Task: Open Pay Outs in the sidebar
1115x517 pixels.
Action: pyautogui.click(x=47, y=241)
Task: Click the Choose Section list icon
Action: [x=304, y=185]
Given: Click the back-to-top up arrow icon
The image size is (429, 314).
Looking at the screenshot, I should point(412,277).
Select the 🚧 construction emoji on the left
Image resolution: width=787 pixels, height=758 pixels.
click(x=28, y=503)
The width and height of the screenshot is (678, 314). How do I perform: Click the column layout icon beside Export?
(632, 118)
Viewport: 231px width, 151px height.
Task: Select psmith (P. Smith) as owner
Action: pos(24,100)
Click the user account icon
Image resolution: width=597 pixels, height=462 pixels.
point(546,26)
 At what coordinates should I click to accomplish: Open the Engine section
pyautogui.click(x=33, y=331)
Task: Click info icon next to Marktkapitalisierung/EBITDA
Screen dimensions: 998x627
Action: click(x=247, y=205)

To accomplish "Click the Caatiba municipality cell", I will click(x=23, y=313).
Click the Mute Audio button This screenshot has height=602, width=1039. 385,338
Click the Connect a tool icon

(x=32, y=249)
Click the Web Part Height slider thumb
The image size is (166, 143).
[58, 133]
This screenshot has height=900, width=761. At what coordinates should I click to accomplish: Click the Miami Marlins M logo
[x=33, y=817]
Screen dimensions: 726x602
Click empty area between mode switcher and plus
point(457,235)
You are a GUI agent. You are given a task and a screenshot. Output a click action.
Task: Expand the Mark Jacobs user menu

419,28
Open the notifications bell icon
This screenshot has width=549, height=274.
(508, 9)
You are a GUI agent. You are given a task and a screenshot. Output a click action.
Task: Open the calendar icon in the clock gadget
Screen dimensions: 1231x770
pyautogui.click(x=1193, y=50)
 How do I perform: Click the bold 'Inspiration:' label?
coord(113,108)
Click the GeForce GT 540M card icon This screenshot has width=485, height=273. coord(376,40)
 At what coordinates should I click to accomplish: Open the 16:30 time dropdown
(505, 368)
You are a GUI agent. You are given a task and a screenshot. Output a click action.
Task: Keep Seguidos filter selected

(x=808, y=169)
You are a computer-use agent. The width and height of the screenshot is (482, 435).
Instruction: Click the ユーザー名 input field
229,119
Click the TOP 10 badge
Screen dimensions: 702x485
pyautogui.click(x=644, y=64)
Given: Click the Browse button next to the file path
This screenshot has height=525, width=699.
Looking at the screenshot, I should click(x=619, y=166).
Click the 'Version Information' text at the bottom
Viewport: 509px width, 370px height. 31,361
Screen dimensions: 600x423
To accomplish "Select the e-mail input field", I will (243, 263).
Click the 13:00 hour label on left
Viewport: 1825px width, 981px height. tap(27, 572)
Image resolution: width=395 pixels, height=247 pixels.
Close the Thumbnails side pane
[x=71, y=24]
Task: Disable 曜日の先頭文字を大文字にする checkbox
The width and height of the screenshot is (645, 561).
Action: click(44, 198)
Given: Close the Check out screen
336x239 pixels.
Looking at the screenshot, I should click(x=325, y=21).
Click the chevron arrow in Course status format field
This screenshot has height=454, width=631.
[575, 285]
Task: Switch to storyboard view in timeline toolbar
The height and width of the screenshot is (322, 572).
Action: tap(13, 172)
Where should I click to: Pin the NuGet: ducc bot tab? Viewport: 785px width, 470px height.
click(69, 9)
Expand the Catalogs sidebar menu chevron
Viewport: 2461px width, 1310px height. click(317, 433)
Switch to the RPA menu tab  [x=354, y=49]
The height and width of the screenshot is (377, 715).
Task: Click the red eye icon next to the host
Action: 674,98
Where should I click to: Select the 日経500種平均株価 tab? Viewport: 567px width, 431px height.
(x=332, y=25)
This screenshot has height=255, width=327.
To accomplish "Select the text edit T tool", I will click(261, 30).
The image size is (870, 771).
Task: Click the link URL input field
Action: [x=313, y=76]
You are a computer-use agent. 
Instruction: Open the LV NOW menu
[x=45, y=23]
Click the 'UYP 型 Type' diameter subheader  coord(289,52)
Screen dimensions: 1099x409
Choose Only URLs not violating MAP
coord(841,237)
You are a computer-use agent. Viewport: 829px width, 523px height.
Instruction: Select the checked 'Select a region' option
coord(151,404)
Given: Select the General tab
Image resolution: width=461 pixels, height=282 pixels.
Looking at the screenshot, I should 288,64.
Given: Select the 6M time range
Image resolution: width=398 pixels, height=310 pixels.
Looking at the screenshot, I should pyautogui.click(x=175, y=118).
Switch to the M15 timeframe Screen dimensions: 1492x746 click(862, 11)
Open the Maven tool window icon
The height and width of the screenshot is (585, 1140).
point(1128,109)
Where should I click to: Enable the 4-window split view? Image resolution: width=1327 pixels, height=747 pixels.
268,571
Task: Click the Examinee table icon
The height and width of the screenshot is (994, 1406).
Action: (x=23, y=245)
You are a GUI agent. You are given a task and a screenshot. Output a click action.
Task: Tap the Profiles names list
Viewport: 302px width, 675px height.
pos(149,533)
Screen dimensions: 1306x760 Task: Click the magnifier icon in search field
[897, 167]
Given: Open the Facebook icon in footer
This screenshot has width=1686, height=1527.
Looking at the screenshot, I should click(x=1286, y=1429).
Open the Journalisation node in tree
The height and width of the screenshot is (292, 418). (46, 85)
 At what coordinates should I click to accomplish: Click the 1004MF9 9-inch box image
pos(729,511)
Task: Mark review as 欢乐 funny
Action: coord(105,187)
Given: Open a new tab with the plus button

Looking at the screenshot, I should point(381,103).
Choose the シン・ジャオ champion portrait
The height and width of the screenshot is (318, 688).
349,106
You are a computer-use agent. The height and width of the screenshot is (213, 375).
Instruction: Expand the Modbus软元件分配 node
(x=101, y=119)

**WRITTEN INSTRUCTION**
Write out every line of the records above as a JSON list of strings, one string per line, in order, with blank lines left out.

**EXERCISE RESULT**
[
  "Task: Open Pay Outs in the sidebar",
  "1115x517 pixels.",
  "Action: pyautogui.click(x=47, y=241)",
  "Task: Click the Choose Section list icon",
  "Action: [x=304, y=185]",
  "Given: Click the back-to-top up arrow icon",
  "The image size is (429, 314).",
  "Looking at the screenshot, I should point(412,277).",
  "Select the 🚧 construction emoji on the left",
  "Image resolution: width=787 pixels, height=758 pixels.",
  "click(x=28, y=503)",
  "The width and height of the screenshot is (678, 314). How do I perform: Click the column layout icon beside Export?",
  "(632, 118)",
  "Viewport: 231px width, 151px height.",
  "Task: Select psmith (P. Smith) as owner",
  "Action: pos(24,100)",
  "Click the user account icon",
  "Image resolution: width=597 pixels, height=462 pixels.",
  "point(546,26)",
  " At what coordinates should I click to accomplish: Open the Engine section",
  "pyautogui.click(x=33, y=331)",
  "Task: Click info icon next to Marktkapitalisierung/EBITDA",
  "Screen dimensions: 998x627",
  "Action: click(x=247, y=205)",
  "To accomplish \"Click the Caatiba municipality cell\", I will click(x=23, y=313).",
  "Click the Mute Audio button This screenshot has height=602, width=1039. 385,338",
  "Click the Connect a tool icon",
  "(x=32, y=249)",
  "Click the Web Part Height slider thumb",
  "The image size is (166, 143).",
  "[58, 133]",
  "This screenshot has height=900, width=761. At what coordinates should I click to accomplish: Click the Miami Marlins M logo",
  "[x=33, y=817]",
  "Screen dimensions: 726x602",
  "Click empty area between mode switcher and plus",
  "point(457,235)",
  "You are a GUI agent. You are given a task and a screenshot. Output a click action.",
  "Task: Expand the Mark Jacobs user menu",
  "419,28",
  "Open the notifications bell icon",
  "This screenshot has width=549, height=274.",
  "(508, 9)",
  "You are a GUI agent. You are given a task and a screenshot. Output a click action.",
  "Task: Open the calendar icon in the clock gadget",
  "Screen dimensions: 1231x770",
  "pyautogui.click(x=1193, y=50)",
  " How do I perform: Click the bold 'Inspiration:' label?",
  "coord(113,108)",
  "Click the GeForce GT 540M card icon This screenshot has width=485, height=273. coord(376,40)",
  " At what coordinates should I click to accomplish: Open the 16:30 time dropdown",
  "(505, 368)",
  "You are a GUI agent. You are given a task and a screenshot. Output a click action.",
  "Task: Keep Seguidos filter selected",
  "(x=808, y=169)",
  "You are a computer-use agent. The width and height of the screenshot is (482, 435).",
  "Instruction: Click the ユーザー名 input field",
  "229,119",
  "Click the TOP 10 badge",
  "Screen dimensions: 702x485",
  "pyautogui.click(x=644, y=64)",
  "Given: Click the Browse button next to the file path",
  "This screenshot has height=525, width=699.",
  "Looking at the screenshot, I should click(x=619, y=166).",
  "Click the 'Version Information' text at the bottom",
  "Viewport: 509px width, 370px height. 31,361",
  "Screen dimensions: 600x423",
  "To accomplish \"Select the e-mail input field\", I will (243, 263).",
  "Click the 13:00 hour label on left",
  "Viewport: 1825px width, 981px height. tap(27, 572)",
  "Image resolution: width=395 pixels, height=247 pixels.",
  "Close the Thumbnails side pane",
  "[x=71, y=24]",
  "Task: Disable 曜日の先頭文字を大文字にする checkbox",
  "The width and height of the screenshot is (645, 561).",
  "Action: click(44, 198)",
  "Given: Close the Check out screen",
  "336x239 pixels.",
  "Looking at the screenshot, I should click(x=325, y=21).",
  "Click the chevron arrow in Course status format field",
  "This screenshot has height=454, width=631.",
  "[575, 285]",
  "Task: Switch to storyboard view in timeline toolbar",
  "The height and width of the screenshot is (322, 572).",
  "Action: tap(13, 172)",
  "Where should I click to: Pin the NuGet: ducc bot tab? Viewport: 785px width, 470px height.",
  "click(69, 9)",
  "Expand the Catalogs sidebar menu chevron",
  "Viewport: 2461px width, 1310px height. click(317, 433)",
  "Switch to the RPA menu tab  [x=354, y=49]",
  "The height and width of the screenshot is (377, 715).",
  "Task: Click the red eye icon next to the host",
  "Action: 674,98",
  "Where should I click to: Select the 日経500種平均株価 tab? Viewport: 567px width, 431px height.",
  "(x=332, y=25)",
  "This screenshot has height=255, width=327.",
  "To accomplish \"Select the text edit T tool\", I will click(261, 30).",
  "The image size is (870, 771).",
  "Task: Click the link URL input field",
  "Action: [x=313, y=76]",
  "You are a computer-use agent. ",
  "Instruction: Open the LV NOW menu",
  "[x=45, y=23]",
  "Click the 'UYP 型 Type' diameter subheader  coord(289,52)",
  "Screen dimensions: 1099x409",
  "Choose Only URLs not violating MAP",
  "coord(841,237)",
  "You are a computer-use agent. Viewport: 829px width, 523px height.",
  "Instruction: Select the checked 'Select a region' option",
  "coord(151,404)",
  "Given: Select the General tab",
  "Image resolution: width=461 pixels, height=282 pixels.",
  "Looking at the screenshot, I should 288,64.",
  "Given: Select the 6M time range",
  "Image resolution: width=398 pixels, height=310 pixels.",
  "Looking at the screenshot, I should pyautogui.click(x=175, y=118).",
  "Switch to the M15 timeframe Screen dimensions: 1492x746 click(862, 11)",
  "Open the Maven tool window icon",
  "The height and width of the screenshot is (585, 1140).",
  "point(1128,109)",
  "Where should I click to: Enable the 4-window split view? Image resolution: width=1327 pixels, height=747 pixels.",
  "268,571",
  "Task: Click the Examinee table icon",
  "The height and width of the screenshot is (994, 1406).",
  "Action: (x=23, y=245)",
  "You are a GUI agent. You are given a task and a screenshot. Output a click action.",
  "Task: Tap the Profiles names list",
  "Viewport: 302px width, 675px height.",
  "pos(149,533)",
  "Screen dimensions: 1306x760 Task: Click the magnifier icon in search field",
  "[897, 167]",
  "Given: Open the Facebook icon in footer",
  "This screenshot has width=1686, height=1527.",
  "Looking at the screenshot, I should click(x=1286, y=1429).",
  "Open the Journalisation node in tree",
  "The height and width of the screenshot is (292, 418). (46, 85)",
  " At what coordinates should I click to accomplish: Click the 1004MF9 9-inch box image",
  "pos(729,511)",
  "Task: Mark review as 欢乐 funny",
  "Action: coord(105,187)",
  "Given: Open a new tab with the plus button",
  "Looking at the screenshot, I should point(381,103).",
  "Choose the シン・ジャオ champion portrait",
  "The height and width of the screenshot is (318, 688).",
  "349,106",
  "You are a computer-use agent. The height and width of the screenshot is (213, 375).",
  "Instruction: Expand the Modbus软元件分配 node",
  "(x=101, y=119)"
]